When hackers allegedly broke into Cisco’s corporate network and stole source code for the company’s IOS router software, some feared that malcontents would soon be able to find and exploit flaws in the code to wreak havoc on the Internet. And certainly, the risk of such an attack still remains.
But the biggest damage may end up being that dealt to Cisco’s image. “I would guess that Cisco [Systems Inc.] is more concerned about their loss of intellectual property and the compromises of their security that allowed it,” said Jeff Huegel, director of security at USinternetworking Inc., a hosting and application services provider.
“I would hope that Cisco is also reviewing the lost code to see if they can identify any vulnerabilities and determine if any patches are required.”
Huegel said he isn’t overly concerned about the risks posed by the escape of Cisco’s code into the wild. “Certainly, there is some risk that a dedicated effort to analyze the stolen code could result in discovery of a new vulnerability,” he said.
“But as was the case with the recent theft of Microsoft’s code, rampant identification of serious vulnerabilities and subsequent exploits probably won’t occur.”
The task of finding vulnerabilities within the 800MB of source code allegedly downloaded by hackers off Cisco’s servers is no small matter; it would take a thorough, line-by-line review of the programming code and an extensive knowledge of Cisco router hardware to be able to identify potential vulnerabilities to exploit—ones that were not found by the Cisco developers who wrote the software.
Unless comments were embedded in the code identifying issues that had been left unattended to, it could take months to find such a gap in Cisco’s armor.
Even if a vulnerability is found, it would have to be one that a hacker could execute remotely to pose any sort of threat to Cisco’s customers.
And there’s little in the source code that could easily be leveraged, said Jerry Brady, chief services officer at VeriSign Inc.’s managed security services unit, formerly called Guardent.
“Unlike Windows source code, where there are a lot of arcane proprietary protocols and implementations of protocols that have never seen the light of day before,” Brady said, “the Cisco code uses respected, well-known protocols, and there are lots of people that have already seen the source code—at universities and Cisco partners who need access to the code.”
As a result, Brady said, it’s improbable that hackers will be able to find anything that hasn’t already been addressed by other code reviews.
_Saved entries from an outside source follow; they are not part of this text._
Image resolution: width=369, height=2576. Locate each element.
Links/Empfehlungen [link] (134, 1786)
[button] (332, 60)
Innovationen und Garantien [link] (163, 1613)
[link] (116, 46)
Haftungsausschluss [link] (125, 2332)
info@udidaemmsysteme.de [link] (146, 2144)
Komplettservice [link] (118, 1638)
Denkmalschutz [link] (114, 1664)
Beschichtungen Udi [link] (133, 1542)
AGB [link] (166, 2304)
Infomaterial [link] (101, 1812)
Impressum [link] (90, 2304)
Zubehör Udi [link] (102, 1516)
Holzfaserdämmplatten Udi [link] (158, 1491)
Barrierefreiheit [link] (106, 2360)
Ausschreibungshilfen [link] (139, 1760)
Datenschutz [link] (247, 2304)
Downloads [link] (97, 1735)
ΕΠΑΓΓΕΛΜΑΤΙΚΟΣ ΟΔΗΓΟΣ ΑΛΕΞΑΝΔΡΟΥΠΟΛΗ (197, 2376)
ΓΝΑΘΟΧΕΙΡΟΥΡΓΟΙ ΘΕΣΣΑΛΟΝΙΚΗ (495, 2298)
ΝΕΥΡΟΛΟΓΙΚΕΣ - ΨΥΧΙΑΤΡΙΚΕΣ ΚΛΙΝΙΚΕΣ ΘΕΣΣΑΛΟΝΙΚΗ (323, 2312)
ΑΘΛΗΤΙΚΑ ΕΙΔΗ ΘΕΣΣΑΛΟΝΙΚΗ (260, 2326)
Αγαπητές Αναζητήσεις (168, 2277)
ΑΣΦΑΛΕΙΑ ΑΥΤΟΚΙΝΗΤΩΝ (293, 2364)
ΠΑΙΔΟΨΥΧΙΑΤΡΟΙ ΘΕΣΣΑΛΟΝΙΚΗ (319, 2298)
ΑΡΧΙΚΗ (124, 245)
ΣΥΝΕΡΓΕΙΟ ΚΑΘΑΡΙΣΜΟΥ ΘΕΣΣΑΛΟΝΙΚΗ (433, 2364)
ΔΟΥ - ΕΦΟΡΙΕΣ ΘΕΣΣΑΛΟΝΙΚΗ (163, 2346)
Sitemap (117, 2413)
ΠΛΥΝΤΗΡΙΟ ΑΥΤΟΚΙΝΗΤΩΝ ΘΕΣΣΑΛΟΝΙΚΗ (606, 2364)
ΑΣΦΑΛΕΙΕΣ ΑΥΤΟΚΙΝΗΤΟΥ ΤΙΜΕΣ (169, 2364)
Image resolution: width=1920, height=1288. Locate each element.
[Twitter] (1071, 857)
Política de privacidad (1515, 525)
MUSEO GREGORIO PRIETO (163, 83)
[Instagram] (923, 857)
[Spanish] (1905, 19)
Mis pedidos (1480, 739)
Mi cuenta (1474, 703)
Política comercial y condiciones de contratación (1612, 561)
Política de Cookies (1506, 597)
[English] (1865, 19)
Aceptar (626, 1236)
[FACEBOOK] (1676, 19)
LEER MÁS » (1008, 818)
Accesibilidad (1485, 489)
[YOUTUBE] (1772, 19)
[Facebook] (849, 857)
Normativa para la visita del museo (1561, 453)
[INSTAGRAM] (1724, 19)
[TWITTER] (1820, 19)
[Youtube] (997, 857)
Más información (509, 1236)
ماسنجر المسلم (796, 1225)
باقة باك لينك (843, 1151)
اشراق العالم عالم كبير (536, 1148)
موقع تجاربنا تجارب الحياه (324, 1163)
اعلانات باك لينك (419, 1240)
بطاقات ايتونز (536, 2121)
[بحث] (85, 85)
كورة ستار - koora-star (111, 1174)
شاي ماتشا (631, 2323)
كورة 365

The real damage, he said, is to Cisco’s credibility.
“At the end of the day, how the source code got out originally and whether it indicates a larger security problem at Cisco is the real concern.”
But Brady and others said they doubt that the code was stolen from Cisco’s own network. Because the source is so widely shared, Brady said, it’s more likely that the software was obtained from one of Cisco’s partners’ networks.
Regardless of where the code came from, it’s a black eye for Cisco, right on the heels of the announcement of its strongest quarterly financial performance in years.
And if the code is widely circulated, it could pose even more significant legal concerns—especially if parts of the code leak into open-source projects.
“The big fear is that some curious Linux or other open-source developer is going to get a hold of this code and contaminate a project,” Brady said.
He added that the result could be the kind of ongoing legal conflict that The SCO Group Inc. has been embroiled in over alleged infringements in Linux code.